=== PROBLEM TO WORK ON ===
The whole of the data is to be returned without a single change.

[Pixel coordinate grounding data]
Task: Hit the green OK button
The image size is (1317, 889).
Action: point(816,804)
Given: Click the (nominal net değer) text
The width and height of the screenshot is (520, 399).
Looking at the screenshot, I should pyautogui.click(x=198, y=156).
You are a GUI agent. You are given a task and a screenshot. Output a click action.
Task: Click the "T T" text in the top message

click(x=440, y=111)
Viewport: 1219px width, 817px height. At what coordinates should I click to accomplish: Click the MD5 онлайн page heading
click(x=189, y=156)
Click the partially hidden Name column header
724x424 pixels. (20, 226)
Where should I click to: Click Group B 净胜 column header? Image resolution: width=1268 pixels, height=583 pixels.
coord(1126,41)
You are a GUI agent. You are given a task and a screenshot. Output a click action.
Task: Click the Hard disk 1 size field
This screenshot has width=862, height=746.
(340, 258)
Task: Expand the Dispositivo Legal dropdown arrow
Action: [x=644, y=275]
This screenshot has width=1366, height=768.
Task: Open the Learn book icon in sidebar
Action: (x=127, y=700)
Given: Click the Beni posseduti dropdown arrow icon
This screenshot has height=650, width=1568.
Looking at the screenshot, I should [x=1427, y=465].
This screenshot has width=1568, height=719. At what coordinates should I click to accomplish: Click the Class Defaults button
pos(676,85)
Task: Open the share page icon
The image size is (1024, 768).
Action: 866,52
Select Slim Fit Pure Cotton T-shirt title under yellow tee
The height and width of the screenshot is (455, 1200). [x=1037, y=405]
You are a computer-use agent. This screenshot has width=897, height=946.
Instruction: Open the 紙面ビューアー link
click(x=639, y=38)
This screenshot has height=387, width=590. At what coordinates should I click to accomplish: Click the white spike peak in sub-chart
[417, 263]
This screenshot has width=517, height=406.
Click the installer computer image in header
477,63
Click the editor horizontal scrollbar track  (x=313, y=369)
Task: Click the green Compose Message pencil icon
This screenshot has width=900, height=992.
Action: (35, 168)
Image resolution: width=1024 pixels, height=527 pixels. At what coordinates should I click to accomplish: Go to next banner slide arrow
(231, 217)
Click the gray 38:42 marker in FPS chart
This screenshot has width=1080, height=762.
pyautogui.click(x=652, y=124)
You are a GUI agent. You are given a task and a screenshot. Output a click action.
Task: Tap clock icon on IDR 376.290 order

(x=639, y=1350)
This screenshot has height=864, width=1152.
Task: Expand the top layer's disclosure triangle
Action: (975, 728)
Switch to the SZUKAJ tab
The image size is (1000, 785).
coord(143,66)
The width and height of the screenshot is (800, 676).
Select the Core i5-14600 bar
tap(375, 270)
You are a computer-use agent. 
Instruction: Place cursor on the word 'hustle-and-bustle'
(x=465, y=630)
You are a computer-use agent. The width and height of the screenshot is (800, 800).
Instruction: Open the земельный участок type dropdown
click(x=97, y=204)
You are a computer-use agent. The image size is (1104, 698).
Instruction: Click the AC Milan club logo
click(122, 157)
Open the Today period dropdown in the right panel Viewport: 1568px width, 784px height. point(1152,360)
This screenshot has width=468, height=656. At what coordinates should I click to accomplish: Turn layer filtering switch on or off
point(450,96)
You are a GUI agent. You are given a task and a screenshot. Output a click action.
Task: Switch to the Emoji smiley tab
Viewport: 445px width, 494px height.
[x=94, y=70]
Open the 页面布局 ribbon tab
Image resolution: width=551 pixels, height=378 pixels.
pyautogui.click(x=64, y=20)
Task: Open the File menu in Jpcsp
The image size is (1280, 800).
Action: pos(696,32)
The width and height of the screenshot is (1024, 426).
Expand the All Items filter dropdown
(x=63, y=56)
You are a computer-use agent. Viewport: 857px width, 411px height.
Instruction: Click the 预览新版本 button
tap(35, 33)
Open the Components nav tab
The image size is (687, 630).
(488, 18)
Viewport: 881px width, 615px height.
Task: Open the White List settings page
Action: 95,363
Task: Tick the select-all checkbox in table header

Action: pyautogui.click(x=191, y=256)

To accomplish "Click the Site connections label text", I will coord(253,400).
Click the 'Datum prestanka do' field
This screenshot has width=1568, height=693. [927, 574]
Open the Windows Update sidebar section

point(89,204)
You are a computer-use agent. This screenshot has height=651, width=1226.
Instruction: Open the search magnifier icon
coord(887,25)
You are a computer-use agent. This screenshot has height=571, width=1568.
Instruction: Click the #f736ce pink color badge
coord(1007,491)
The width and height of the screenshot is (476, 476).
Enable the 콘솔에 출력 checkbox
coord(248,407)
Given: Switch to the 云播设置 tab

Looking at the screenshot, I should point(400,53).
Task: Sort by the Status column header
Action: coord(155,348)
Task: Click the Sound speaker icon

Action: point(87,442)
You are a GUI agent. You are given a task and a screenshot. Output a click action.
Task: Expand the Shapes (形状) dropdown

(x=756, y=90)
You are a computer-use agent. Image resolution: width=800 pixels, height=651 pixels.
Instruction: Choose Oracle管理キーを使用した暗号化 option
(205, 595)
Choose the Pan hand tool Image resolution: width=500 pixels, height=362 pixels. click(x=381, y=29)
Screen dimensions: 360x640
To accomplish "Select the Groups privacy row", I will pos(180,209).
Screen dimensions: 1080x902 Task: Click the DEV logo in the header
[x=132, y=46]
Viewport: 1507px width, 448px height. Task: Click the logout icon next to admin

=== REPLY ===
Task: Hit the green OK button
The image size is (1317, 889).
Action: point(816,804)
Given: Click the (nominal net değer) text
The width and height of the screenshot is (520, 399).
Looking at the screenshot, I should pyautogui.click(x=198, y=156).
You are a GUI agent. You are given a task and a screenshot. Output a click action.
Task: Click the "T T" text in the top message

click(x=440, y=111)
Viewport: 1219px width, 817px height. At what coordinates should I click to accomplish: Click the MD5 онлайн page heading
click(x=189, y=156)
Click the partially hidden Name column header
724x424 pixels. (20, 226)
Where should I click to: Click Group B 净胜 column header? Image resolution: width=1268 pixels, height=583 pixels.
coord(1126,41)
You are a GUI agent. You are given a task and a screenshot. Output a click action.
Task: Click the Hard disk 1 size field
This screenshot has width=862, height=746.
(340, 258)
Task: Expand the Dispositivo Legal dropdown arrow
Action: [x=644, y=275]
This screenshot has width=1366, height=768.
Task: Open the Learn book icon in sidebar
Action: (x=127, y=700)
Given: Click the Beni posseduti dropdown arrow icon
This screenshot has height=650, width=1568.
Looking at the screenshot, I should [x=1427, y=465].
This screenshot has width=1568, height=719. At what coordinates should I click to accomplish: Click the Class Defaults button
pos(676,85)
Task: Open the share page icon
The image size is (1024, 768).
Action: 866,52
Select Slim Fit Pure Cotton T-shirt title under yellow tee
The height and width of the screenshot is (455, 1200). [x=1037, y=405]
You are a computer-use agent. This screenshot has width=897, height=946.
Instruction: Open the 紙面ビューアー link
click(x=639, y=38)
This screenshot has height=387, width=590. At what coordinates should I click to accomplish: Click the white spike peak in sub-chart
[417, 263]
This screenshot has width=517, height=406.
Click the installer computer image in header
477,63
Click the editor horizontal scrollbar track  (x=313, y=369)
Task: Click the green Compose Message pencil icon
This screenshot has width=900, height=992.
Action: (35, 168)
Image resolution: width=1024 pixels, height=527 pixels. At what coordinates should I click to accomplish: Go to next banner slide arrow
(231, 217)
Click the gray 38:42 marker in FPS chart
This screenshot has width=1080, height=762.
pyautogui.click(x=652, y=124)
You are a GUI agent. You are given a task and a screenshot. Output a click action.
Task: Tap clock icon on IDR 376.290 order

(x=639, y=1350)
This screenshot has height=864, width=1152.
Task: Expand the top layer's disclosure triangle
Action: (975, 728)
Switch to the SZUKAJ tab
The image size is (1000, 785).
coord(143,66)
The width and height of the screenshot is (800, 676).
Select the Core i5-14600 bar
tap(375, 270)
You are a computer-use agent. 
Instruction: Place cursor on the word 'hustle-and-bustle'
(x=465, y=630)
You are a computer-use agent. The width and height of the screenshot is (800, 800).
Instruction: Open the земельный участок type dropdown
click(x=97, y=204)
You are a computer-use agent. The image size is (1104, 698).
Instruction: Click the AC Milan club logo
click(122, 157)
Open the Today period dropdown in the right panel Viewport: 1568px width, 784px height. point(1152,360)
This screenshot has width=468, height=656. At what coordinates should I click to accomplish: Turn layer filtering switch on or off
point(450,96)
You are a GUI agent. You are given a task and a screenshot. Output a click action.
Task: Switch to the Emoji smiley tab
Viewport: 445px width, 494px height.
[x=94, y=70]
Open the 页面布局 ribbon tab
Image resolution: width=551 pixels, height=378 pixels.
pyautogui.click(x=64, y=20)
Task: Open the File menu in Jpcsp
The image size is (1280, 800).
Action: pos(696,32)
The width and height of the screenshot is (1024, 426).
Expand the All Items filter dropdown
(x=63, y=56)
You are a computer-use agent. Viewport: 857px width, 411px height.
Instruction: Click the 预览新版本 button
tap(35, 33)
Open the Components nav tab
The image size is (687, 630).
(488, 18)
Viewport: 881px width, 615px height.
Task: Open the White List settings page
Action: 95,363
Task: Tick the select-all checkbox in table header

Action: pyautogui.click(x=191, y=256)

To accomplish "Click the Site connections label text", I will coord(253,400).
Click the 'Datum prestanka do' field
This screenshot has width=1568, height=693. [927, 574]
Open the Windows Update sidebar section

point(89,204)
You are a computer-use agent. This screenshot has height=651, width=1226.
Instruction: Open the search magnifier icon
coord(887,25)
You are a computer-use agent. This screenshot has height=571, width=1568.
Instruction: Click the #f736ce pink color badge
coord(1007,491)
The width and height of the screenshot is (476, 476).
Enable the 콘솔에 출력 checkbox
coord(248,407)
Given: Switch to the 云播设置 tab

Looking at the screenshot, I should point(400,53).
Task: Sort by the Status column header
Action: coord(155,348)
Task: Click the Sound speaker icon

Action: point(87,442)
You are a GUI agent. You are given a task and a screenshot. Output a click action.
Task: Expand the Shapes (形状) dropdown

(x=756, y=90)
You are a computer-use agent. Image resolution: width=800 pixels, height=651 pixels.
Instruction: Choose Oracle管理キーを使用した暗号化 option
(205, 595)
Choose the Pan hand tool Image resolution: width=500 pixels, height=362 pixels. click(x=381, y=29)
Screen dimensions: 360x640
To accomplish "Select the Groups privacy row", I will pos(180,209).
Screen dimensions: 1080x902 Task: Click the DEV logo in the header
[x=132, y=46]
Viewport: 1507px width, 448px height. Task: Click the logout icon next to admin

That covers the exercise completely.